How in the hell they found such limited activity worth waking up for she hadn’t a clue.

In the sanctuary there was no conception of time, and yet she wished she had a pocket watch or a chiming clock to figure out how late the Blind King was. They had a standing sparring session every afternoon.

Well, afternoon for him. For her, stuck here on this side, everything was perpetually daytime.

She wondered exactly how long it had been since her mother had sprung her from that deep freeze and allowed her some freedom. No way to know. Wrath had started to show up regularly about. . . fifteen times ago and she’d been reanimated maybe . . . well, long before that. So maybe over six months?

The real question was how long she’d been kept under frosted lock and key—but it wasn’t like she was going to ask her mother about that. They weren’t talking at all. Until that “divine” female who’d birthed her was prepared to let her out of here, Payne didn’t have anything to say.

For truth, the silent treatment didn’t seem to be making a difference at all, but she hadn’t expected it to. When your mother-mare was the creator of the race and answerable to no one, even the king . . .

It was rather easy to become trapped in your own life.

As her pace through the fountain intensified and her robing started to get soaked, she leaped out of the pool and jogged around, her fists up in front of her, the punches she threw out pumping the air.

Being the good, dutiful Chosen was not in her hardwiring, and that was the root of all of the problems between her and her mother. Oh, the waste. Oh, the disappointment.

Oh, do get over it, mother dear.

Those standards of behavior and belief were for someone else. And if the Scribe Virgin had been looking for another robed ghost to drift around like a silent draft through a temperate room, she should have picked another sire for her young.
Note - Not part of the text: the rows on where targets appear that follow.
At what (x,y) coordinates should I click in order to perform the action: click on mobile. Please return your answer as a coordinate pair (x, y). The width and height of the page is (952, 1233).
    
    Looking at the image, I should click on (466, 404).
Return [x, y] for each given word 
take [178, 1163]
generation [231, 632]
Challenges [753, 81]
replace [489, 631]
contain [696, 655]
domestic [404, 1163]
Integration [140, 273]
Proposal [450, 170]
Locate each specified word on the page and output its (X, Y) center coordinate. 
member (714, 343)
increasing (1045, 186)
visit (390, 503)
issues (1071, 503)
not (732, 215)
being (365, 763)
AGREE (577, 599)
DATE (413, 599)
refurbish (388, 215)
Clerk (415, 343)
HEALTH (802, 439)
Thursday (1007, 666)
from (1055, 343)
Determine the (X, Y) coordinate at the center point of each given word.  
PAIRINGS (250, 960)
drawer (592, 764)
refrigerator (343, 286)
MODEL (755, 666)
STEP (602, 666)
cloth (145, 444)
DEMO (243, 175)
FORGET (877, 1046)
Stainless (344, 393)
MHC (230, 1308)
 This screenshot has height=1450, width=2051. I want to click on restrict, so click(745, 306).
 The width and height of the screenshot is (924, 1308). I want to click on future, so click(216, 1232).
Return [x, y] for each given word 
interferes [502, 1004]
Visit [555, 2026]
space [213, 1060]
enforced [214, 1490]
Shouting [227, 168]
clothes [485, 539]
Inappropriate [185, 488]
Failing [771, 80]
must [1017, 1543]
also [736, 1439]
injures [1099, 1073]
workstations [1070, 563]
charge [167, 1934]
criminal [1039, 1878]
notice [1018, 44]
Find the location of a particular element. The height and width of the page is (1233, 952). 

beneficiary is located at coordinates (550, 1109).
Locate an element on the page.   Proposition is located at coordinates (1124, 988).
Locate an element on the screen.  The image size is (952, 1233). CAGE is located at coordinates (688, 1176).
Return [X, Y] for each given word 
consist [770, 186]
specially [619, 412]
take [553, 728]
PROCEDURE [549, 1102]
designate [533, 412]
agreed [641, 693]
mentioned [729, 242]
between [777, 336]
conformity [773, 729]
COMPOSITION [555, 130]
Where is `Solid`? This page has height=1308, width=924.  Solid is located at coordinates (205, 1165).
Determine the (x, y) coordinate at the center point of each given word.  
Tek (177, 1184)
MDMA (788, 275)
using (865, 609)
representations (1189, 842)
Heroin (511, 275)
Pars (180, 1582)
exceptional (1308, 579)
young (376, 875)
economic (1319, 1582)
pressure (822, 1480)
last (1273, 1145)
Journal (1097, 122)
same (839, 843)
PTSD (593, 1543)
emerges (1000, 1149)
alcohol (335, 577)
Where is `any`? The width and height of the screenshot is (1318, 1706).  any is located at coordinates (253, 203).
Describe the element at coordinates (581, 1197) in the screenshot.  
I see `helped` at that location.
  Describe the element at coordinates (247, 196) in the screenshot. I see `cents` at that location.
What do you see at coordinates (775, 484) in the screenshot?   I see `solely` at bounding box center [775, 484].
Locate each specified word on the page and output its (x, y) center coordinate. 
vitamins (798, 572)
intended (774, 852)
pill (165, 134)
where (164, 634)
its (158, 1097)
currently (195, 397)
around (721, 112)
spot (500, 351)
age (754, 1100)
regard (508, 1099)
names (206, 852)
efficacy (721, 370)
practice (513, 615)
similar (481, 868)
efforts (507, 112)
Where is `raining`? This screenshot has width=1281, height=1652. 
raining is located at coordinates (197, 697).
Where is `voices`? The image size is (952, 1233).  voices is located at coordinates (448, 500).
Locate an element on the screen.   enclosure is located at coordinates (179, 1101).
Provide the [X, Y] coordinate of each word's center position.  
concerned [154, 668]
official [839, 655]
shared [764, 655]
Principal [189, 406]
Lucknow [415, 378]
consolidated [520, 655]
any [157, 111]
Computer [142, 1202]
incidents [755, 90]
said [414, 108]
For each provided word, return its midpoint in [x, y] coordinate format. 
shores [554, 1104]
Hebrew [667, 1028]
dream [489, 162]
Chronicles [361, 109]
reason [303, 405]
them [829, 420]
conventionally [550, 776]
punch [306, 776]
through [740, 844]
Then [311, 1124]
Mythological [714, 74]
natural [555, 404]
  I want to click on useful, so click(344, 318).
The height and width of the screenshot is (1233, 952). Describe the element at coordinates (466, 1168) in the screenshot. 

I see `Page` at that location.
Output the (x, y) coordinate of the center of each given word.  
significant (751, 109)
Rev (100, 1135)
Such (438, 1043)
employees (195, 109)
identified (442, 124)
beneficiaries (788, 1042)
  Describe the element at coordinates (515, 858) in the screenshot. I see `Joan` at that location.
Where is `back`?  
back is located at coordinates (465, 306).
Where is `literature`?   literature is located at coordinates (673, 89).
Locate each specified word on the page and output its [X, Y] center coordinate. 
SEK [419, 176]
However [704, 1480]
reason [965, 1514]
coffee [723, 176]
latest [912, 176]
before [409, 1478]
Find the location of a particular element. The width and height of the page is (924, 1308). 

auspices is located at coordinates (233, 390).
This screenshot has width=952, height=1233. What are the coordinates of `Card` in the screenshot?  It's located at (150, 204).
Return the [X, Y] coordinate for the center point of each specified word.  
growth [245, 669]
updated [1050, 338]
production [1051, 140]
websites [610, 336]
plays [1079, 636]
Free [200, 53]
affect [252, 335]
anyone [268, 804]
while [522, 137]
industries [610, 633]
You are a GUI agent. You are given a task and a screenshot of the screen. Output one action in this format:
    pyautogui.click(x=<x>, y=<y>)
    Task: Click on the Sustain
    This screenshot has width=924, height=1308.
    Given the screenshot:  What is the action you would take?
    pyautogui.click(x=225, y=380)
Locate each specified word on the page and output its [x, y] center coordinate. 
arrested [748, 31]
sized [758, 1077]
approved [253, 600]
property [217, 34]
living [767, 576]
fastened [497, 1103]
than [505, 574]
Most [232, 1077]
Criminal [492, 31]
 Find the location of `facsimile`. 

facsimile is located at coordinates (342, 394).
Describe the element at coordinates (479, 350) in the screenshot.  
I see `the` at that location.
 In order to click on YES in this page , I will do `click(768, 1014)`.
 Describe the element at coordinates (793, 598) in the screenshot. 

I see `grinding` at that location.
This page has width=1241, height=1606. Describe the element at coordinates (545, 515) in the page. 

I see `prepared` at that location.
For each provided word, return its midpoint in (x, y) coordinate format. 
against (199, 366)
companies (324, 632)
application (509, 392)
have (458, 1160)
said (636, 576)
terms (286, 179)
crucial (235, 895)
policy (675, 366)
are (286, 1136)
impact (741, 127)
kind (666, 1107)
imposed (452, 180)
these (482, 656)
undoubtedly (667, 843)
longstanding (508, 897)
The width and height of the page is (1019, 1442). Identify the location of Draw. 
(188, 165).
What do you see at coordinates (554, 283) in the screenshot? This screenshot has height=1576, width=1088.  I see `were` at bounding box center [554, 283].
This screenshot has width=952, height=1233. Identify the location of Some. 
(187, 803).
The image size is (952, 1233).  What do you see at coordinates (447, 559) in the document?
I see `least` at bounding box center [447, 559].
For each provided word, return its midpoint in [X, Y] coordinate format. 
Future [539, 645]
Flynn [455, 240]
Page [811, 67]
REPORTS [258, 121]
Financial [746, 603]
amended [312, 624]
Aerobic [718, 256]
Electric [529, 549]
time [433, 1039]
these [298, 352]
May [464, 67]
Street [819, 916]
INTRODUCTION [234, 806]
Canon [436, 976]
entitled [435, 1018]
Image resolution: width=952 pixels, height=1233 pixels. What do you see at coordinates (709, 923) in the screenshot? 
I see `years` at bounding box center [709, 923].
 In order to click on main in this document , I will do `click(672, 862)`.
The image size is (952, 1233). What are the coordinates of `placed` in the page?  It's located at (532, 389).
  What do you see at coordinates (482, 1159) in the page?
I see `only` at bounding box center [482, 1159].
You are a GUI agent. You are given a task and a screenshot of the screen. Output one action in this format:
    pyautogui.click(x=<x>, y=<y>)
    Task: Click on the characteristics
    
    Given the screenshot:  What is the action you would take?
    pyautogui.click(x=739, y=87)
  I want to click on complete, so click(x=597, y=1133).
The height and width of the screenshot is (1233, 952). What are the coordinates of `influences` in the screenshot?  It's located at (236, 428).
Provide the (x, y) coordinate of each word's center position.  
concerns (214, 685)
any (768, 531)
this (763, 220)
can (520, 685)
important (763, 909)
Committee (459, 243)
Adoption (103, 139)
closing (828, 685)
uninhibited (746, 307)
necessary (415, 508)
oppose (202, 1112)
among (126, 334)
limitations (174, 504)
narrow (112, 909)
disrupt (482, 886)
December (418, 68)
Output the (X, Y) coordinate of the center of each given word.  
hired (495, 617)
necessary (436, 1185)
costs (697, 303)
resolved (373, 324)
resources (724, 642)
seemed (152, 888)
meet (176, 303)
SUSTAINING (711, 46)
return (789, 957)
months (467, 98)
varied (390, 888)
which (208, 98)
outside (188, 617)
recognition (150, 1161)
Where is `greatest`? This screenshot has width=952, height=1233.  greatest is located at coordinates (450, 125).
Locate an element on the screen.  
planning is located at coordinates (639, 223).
The Bloodletter’s vital makeup was in Payne, the traits of the father carrying through to the next generation—

Payne wheeled around and met Wrath’s falling fist with a forearm block and a scissor kick to his liver. The king was quick to retaliate and the hammering elbow that returned at her was a concussion waiting to happen.

Fast duck had her barely out of the way. Another kick from her sent the king jumping back—though he was blind, he had an unerring ability to know precisely where she was in space.

Which meant he would guess she would come at his flank. Indeed, he was already spinning his weight around, ready to punch her with the sole of his boot around the back.

Payne changed her mind, hit the ground, and swept both of her legs out, catching him at the ankle and throwing him off balance. A quick jog to her right and she was out of the way of his huge, lurching body; another leap and she was latched onto his back as he landed hard, his neck caught in a choke hold within the crook of her elbow. To gain extra leverage, she grabbed onto her own wrist and used her other biceps as she pulled against his throat.

The king’s way of dealing with it? He turtled on her.

His incredible brute strength gave him the power to get his feet under both their weight and rise up. Then it was a jump in the air that had them landing with her underneath, flattened on the marble.

Hell of a bedding platform—she could practically feel her bones bending.

The king was first and foremost a male of worth, however, and in deference to her inferior muscularity, he never kept her down for long. Which irked her. She’d have preferred a no-holds-barred contest of skill, but there were differences in the sexes that were not negotiable and males were simply bigger and therefore stronger.